One potential hurdle for SARS-CoV-2 vaccination acceptance is the risk of ADE, which may increase the severity of COVID-19. Considering earlier reports of the effect of ADE on SARS-CoV and MERS-CoV infections, the hypothesis that ADE may occur with SARS-CoV-2 infection has existed since the outbreak of COVID-19 [29,30,31,32]. To date, numerous in vivo and in vitro experiments have been conducted to explore the occurrence of ADE in patients infected with SARS-CoV-2. However, only one in vitro study has preliminarily demonstrated the possibility of ADE in SARS-CoV-2 infections [9]. Moreover, there is no evidence that ADE occurs in the SARS-CoV-2-infected population. Thus, we cannot definitively determine whether ADE occurs in the reinfected population at present. More population studies of SARS-CoV-2 must be conducted to clarify the role of ADE. Some people are unwilling to be vaccinated because of concerns about the effectiveness and safety of the vaccines [33,34,35,36]. The findings of this review may alleviate vaccine hesitancy to a certain extent, and a change in the attitude of some individuals may increase COVID-19 vaccine acceptance rates.

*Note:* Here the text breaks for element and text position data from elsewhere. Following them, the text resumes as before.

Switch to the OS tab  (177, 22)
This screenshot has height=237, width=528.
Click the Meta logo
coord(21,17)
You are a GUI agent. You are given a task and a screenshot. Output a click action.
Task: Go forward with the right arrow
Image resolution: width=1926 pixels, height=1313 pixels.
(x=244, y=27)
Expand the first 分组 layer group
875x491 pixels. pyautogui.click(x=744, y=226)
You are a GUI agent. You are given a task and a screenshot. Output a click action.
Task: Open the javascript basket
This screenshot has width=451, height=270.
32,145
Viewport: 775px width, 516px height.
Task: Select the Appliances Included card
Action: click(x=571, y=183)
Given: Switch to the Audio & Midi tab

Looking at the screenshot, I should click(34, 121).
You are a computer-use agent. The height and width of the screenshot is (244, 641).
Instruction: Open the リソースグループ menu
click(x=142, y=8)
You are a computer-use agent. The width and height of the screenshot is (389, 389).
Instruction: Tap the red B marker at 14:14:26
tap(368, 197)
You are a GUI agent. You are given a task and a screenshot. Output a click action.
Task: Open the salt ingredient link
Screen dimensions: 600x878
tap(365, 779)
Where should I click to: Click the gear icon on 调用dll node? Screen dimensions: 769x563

Our study is the first meta-analysis of the association between SARS-CoV-2 post-immune infection and disease severity. Identifying reinfection requires detecting the virus at two different time points and using viral genomic data to distinguish reinfection from persistent viral carriage. The major limitation of the current meta-analysis is that most studies of post-immune infection have not addressed the issue of virus variants during reinfection or the initial infection or the specific vaccine administered. However, the number of vaccine doses, the type of the vaccination, and the SARS-CoV-2 strain may be associated with ADE and may play a role in post-immune infection and disease severity. However, due to the limited amount of data, we were unable to perform an in-depth analysis of these potential associations. More studies are needed to explore the relationship between these factors and ADE. The second limitation is that we were not able to compare the age and sex of severe cases and mild cases, as these data were not reported in the published articles. Finally, the data included in this meta-analysis were published before 25 October 2021, and at that time the Omicron strain of SARS-CoV-2 had not emerged. Thus, data about reinfections and breakthrough infections with the Omicron strain were not included. However, a research report showed that the symptoms of breakthrough infection with the Omicron strain are mild, which is consistent with the results of this review [37]. Another study showed that a breakthrough infection with the Omicron variant was equivalent to a vaccine booster at enhancing the protective effect of the vaccine [38]. These results further demonstrate the lack of ADE in COVID-19 patients. Despite its limitations, this study demonstrated that natural infection with or vaccination against SARS-CoV-2 alleviates the severe outcomes of post-immune infection and that ADE is not likely to occur. This finding may help increase the public’s confidence in SARS-CoV-2 vaccines. Approved SARS-CoV-2 vaccines provide a high degree of protection against serious illness and death from the disease, but no vaccine is 100% protective [39, 40]. Vaccines also prevent serious illness even after contracting SARS-CoV-2 infection [41]. Our findings may provide guidance for vaccination programmes, promote global vaccination, and help end the COVID-19 epidemic.


In conclusion, the results of our meta-analysis showed that natural infection with or vaccination against SARS-CoV-2 are protective factors against severe symptoms upon post-immune infection. However, further research is needed to confirm the conclusion that ADE does not occur with SARS-CoV-2 infection.